My visits to south Wicklow’s ‘lost graveyards’ began after reading the online account of Preban’s community effort in 2009 to renovate their ‘lost graveyard’. In the process an archaeologist discovered ‘Rock Art’ with Neolithic decorations (including ‘cup marks’!).
Their website told how they set about recovering the site and listing the names on the tombstones. It sounded promising.
When I got there the grass had indeed been cut back and undergrowth tamed to reveal three centuries of Christian burials scattered over a half-acre. An information board near the gate gave a history of the site and a number for each grave. Armed with the number for the ‘Rock Art’ I set out to find it.
However the numbers were not in order and there were no signs of ‘Rock Art’ in the forest of gravestones. I tried to read the inscriptions on the monuments but it did not help, most were indecipherable due to moss and age. I settled for taking photos of likely suspects.
Back at the information board I read that when the volunteers were recording burials they had come across the unique work of a group of south Wicklow artist–artisans.

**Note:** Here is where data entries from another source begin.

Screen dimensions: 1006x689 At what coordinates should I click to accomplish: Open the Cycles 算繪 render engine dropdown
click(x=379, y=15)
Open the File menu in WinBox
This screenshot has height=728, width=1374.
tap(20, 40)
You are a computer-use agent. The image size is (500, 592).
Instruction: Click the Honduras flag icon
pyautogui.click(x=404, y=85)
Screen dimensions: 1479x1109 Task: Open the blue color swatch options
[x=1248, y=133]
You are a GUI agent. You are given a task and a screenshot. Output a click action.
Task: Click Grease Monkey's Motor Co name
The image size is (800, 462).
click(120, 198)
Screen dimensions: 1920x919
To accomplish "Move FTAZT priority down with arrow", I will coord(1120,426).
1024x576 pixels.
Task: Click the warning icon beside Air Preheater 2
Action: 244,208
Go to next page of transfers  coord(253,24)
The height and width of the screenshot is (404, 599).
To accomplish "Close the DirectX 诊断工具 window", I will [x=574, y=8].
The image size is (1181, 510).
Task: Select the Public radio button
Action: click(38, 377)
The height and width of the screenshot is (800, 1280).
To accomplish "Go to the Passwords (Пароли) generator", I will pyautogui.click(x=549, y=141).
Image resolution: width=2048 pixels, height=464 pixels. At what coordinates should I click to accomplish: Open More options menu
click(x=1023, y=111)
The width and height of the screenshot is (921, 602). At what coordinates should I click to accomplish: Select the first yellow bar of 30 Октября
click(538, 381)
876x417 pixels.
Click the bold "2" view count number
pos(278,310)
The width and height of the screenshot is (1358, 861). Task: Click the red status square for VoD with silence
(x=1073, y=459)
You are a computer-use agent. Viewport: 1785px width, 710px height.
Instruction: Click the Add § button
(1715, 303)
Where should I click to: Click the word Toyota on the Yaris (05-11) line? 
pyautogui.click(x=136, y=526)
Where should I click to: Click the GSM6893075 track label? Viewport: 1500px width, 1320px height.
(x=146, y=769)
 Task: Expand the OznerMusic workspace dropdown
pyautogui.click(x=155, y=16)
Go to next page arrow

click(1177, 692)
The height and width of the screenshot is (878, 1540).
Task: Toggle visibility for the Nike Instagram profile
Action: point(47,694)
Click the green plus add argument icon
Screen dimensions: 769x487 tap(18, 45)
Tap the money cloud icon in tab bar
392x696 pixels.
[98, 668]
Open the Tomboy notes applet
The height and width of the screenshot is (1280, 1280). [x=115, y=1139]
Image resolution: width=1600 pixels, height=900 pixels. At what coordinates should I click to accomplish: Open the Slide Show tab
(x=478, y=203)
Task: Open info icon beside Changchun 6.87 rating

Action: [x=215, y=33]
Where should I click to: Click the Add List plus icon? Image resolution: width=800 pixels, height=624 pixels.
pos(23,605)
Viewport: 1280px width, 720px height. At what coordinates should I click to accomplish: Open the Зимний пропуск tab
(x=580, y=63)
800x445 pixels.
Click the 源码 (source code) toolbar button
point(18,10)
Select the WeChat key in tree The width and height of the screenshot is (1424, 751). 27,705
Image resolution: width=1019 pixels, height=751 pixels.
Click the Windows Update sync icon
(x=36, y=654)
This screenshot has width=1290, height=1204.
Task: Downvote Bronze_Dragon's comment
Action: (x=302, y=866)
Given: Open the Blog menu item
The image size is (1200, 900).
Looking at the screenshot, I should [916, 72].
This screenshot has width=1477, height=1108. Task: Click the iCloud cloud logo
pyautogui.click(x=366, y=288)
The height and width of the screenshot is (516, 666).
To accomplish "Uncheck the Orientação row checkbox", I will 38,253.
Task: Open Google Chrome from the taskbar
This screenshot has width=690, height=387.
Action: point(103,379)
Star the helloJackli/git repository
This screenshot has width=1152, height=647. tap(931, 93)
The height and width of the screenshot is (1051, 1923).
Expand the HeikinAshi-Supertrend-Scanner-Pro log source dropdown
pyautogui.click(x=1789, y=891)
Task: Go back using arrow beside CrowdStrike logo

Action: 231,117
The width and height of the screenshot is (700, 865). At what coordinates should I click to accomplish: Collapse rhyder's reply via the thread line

Their monuments in stone were described as ‘vernacular Baroque’, the hardness of local granite requiring bold carving and providing little scope for subtlety. However, once again I had problems locating the actual graves and took photos of the information display instead.
The display named Denis Cullen of Monaceed as a leading member of this ‘Aughrim Headstone School’. His granite monuments can be found in many south Wicklow graveyards and can be identified by his most frequently used symbols: the Passion of Christ, the IHS monogram, a Sacred Heart motif and the crucifixion. The crosses are usually accompanied by a hammer, ladder, pincers and spear.
I wondered where the motifs originated. They may have come from pictures he had seen in contemporary devotional books but some might be from an older tradition. Moone and Castledermot, with their decorated Celtic High Crosses, are not far away and their crucifixion scenes show similar ladders, hammers, pincers and spear.
Thinking about this afterwards, I wondered if the ‘Aughrim Headstone School’ monuments were saying something about Wicklow society of their time. The symbols and names on monuments suggested that most of the people buried there were Catholics. Most would have been farming people, not only having to cope with poverty and insecurity but with unsettling changes in their own Church introduced by priests educated on the continent. Their traditional housed-based religious practices and attachment to local saints were giving way to parish-centred churches, statues of unfamiliar saints and a more individual spirituality.
Did the mixed-symbol tombstones created by Dennis Cullen and his companions reflect such a tension?
What is recorded on paper and computer discs may not last long but the stone-cutters’ work, whether ‘Rock Art’ or Aughrim Headstones, continue to tell stories for centuries.